🤖 AI Summary
This work addresses a critical limitation in existing generative recommender systems, which rely on static and decoupled item tokenization schemes that ignore collaborative signals, thereby hindering end-to-end co-evolution between item indexing and the recommendation model. To overcome this, we propose the PIT framework, which introduces a novel co-generative architecture that jointly trains a dynamic, personalized item tokenizer and a generative recommender, enabling their co-evolution under aligned collaborative signals. Furthermore, we incorporate a one-to-many beam indexing mechanism to enhance scalability and robustness for industrial deployment. Extensive experiments demonstrate that PIT significantly outperforms baseline methods across multiple real-world datasets, and large-scale A/B testing on Kuaishou shows a 0.402% increase in user app dwell time.
📝 Abstract
Generative Recommendation has revolutionized recommender systems by reformulating retrieval as a sequence generation task over discrete item identifiers. Despite the progress, existing approaches typically rely on static, decoupled tokenization that ignores collaborative signals. While recent methods attempt to integrate collaborative signals into item identifiers either during index construction or through end-to-end modeling, they encounter significant challenges in real-world production environments. Specifically, the volatility of collaborative signals leads to unstable tokenization, and current end-to-end strategies often devolve into suboptimal two-stage training rather than achieving true co-evolution.

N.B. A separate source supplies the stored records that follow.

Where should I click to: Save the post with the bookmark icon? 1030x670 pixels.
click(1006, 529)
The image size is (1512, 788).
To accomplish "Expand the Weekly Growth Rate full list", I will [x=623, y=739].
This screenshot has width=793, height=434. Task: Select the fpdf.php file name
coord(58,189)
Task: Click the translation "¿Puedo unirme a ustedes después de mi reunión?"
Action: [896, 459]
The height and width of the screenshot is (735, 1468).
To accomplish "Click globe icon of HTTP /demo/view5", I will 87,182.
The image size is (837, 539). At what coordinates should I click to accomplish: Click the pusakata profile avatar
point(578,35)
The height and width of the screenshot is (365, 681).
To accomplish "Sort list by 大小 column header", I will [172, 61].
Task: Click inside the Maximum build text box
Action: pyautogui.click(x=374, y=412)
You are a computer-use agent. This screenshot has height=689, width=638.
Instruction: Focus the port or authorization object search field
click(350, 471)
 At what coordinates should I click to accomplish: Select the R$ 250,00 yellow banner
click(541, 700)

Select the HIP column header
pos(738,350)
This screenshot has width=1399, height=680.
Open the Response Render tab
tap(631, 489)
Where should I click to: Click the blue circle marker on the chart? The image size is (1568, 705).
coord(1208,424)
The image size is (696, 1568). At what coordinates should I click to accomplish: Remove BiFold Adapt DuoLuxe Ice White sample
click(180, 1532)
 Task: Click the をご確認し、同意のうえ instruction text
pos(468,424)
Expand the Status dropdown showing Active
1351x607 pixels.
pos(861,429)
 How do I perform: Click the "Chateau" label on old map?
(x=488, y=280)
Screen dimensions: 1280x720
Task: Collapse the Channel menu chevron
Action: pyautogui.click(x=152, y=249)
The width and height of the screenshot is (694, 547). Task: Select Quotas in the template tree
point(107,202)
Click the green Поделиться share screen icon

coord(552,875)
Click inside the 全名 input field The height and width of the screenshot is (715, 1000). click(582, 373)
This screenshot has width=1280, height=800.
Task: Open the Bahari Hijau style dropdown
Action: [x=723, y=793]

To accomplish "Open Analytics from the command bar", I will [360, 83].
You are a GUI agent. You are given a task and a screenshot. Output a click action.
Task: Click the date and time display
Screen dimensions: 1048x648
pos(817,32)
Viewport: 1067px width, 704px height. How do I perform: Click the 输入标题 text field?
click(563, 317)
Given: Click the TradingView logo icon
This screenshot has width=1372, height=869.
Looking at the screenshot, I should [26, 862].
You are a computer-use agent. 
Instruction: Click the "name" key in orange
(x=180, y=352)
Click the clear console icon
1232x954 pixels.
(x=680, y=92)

To bridge this gap, we propose PIT, a dynamic Personalized Item Tokenizer framework for end-to-end generative recommendation, which employs a co-generative architecture that harmonizes collaborative patterns through collaborative signal alignment and synchronizes item tokenizer with generative recommender via a co-evolution learning. This enables the dynamic, joint, end-to-end evolution of both index construction and recommendation. Furthermore, a one-to-many beam index ensures scalability and robustness, facilitating seamless integration into large-scale industrial deployments. Extensive experiments on real-world datasets demonstrate that PIT consistently outperforms competitive baselines. In a large-scale deployment at Kuaishou, an online A/B test yielded a substantial 0.402% uplift in App Stay Time, validating the framework's effectiveness in dynamic industrial environments.